Damn you, Facebook, and your algorithms! I’ve bought the Life Planner, already. I bought it. I’m planning my life. NOW SHUT UP.
I think I have a few issues I need to examine.
Self Examination But Not In The Shower
So here we go…2018 was, professionally, the best year of my life. I’m not kidding. It was the year of Holy Shit and I Can’t Believe This Is Happening and Someone Pinch Me But Not Too Hard Because I Am A Tender Flower.
Having NEVERTHELESS WE PERSISTED nominated for an Audie Award, traveling to New York to celebrate with the 30+ participants in the book, presenting at the awards and then getting elected onto the Audio Publishers Association board as Secretary.
Then to top it off, I was cast in NAILED IT! HOLIDAY! and flew to LA to record an episode. I met and became insta-friends with Lily and Brian, my co-contestants, and a truly wonderful producer named Laura. The show aired this December, and there have been so many amazing comments and support and general awesomeness. And people are laughing and watching it with their families. I won’t tell you how it ends, but it involves APPLAUSE. And a few tears.

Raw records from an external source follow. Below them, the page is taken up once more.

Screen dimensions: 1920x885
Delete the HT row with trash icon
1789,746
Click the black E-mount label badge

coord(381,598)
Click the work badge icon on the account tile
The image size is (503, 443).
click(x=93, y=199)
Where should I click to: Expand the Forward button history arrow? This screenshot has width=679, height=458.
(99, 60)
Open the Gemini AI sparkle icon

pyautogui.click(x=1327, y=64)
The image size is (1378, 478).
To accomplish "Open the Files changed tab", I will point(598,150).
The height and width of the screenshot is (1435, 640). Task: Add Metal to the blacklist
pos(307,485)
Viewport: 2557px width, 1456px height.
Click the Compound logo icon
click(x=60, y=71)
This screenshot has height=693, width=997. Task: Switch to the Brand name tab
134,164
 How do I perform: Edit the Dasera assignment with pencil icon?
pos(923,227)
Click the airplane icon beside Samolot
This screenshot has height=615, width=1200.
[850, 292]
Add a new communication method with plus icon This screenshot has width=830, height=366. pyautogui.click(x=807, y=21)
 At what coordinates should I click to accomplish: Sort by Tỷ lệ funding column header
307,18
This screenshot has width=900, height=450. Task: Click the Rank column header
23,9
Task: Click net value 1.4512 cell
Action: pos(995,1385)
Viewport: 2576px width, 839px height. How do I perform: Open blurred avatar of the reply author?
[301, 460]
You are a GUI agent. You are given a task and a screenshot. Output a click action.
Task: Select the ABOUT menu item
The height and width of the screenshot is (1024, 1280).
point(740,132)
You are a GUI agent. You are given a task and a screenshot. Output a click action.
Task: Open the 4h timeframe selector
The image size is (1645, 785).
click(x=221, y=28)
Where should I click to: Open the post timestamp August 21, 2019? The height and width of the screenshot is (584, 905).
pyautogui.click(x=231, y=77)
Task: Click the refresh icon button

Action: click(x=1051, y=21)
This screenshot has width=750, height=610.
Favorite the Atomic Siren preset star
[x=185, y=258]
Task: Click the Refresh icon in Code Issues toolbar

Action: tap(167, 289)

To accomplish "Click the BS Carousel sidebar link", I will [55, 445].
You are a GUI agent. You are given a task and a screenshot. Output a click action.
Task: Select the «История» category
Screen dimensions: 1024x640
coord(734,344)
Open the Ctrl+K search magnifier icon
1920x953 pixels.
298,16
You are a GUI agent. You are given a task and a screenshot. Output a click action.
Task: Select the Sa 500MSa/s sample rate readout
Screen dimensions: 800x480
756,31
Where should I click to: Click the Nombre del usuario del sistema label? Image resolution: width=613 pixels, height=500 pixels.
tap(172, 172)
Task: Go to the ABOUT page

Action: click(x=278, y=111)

And there was a bunch of other stuff that happened that was really cool and amazing and I feel really grateful.
But 2018 was also one of the worst years for me personally.
I’m not kidding. On the surface, everything is great and all these things I achieved are amazing. On the inside, though, things are a little rough. I’ve isolated too much, I’m at my heaviest I’ve ever been, have serious relationship issues I’m working through with loved ones, and have felt pressure to not talk about things I’ve achieved because it might hurt other people’s feelings, or make them feel less than.
So while everything professionally is great, personally, it’s kinda a shitstorm. WTF 2018?
So now as we’re moving into the New Year and I BOUGHT THE FUCKING LIFE PLANNER, FACEBOOK, I am analyzing everything.
Here’s what I know. I need to change my life.
Actually, let me rephrase that.
I need to change my (internal) life.
I need to feel better. Feel healthier. Feel calmer and connected. I need to be soothed. I need to be rubbed down with a body scrub and then lotion and then just sit outside in the sun for a while until I’m a little glisteny and sweaty, and then I need to drink some wine and eat some pasta.
So maybe what I really need is a trip to Italy.
My point here is…there’s really no point. Just to say that I’ve accomplished so many wonderful things, but I’m still a bit of a basket case. Maybe that’s a comforting thing to know. I hope so, because then there’s a bit of purpose to it.
So this year, it’s not that I want to change who I am, I just would like to relax my sphincter a bit without it being an “embarrassing episode”. I just want to relax more, connect more, and celebrate all the things that I was too afraid to make a big deal out of. And also celebrate the things that aren’t a big deal, because dammit, sometimes taking a shower and getting through the day is a big achievement.
Maybe what I’m saying, is that I want to change my life by living a little fuller. A little more. A little brighter.
I started last month with a wonderful trip to LA to connect with friends, to eat and drink, to tell ghost stories. And maybe that’s what I need more of in 2019.
So bring it on, 2019. I’ve written down IN MY PLANNER that there’s going to be a little more balance in my life from here on out.
But no weight training, because I’m also working on being realistic.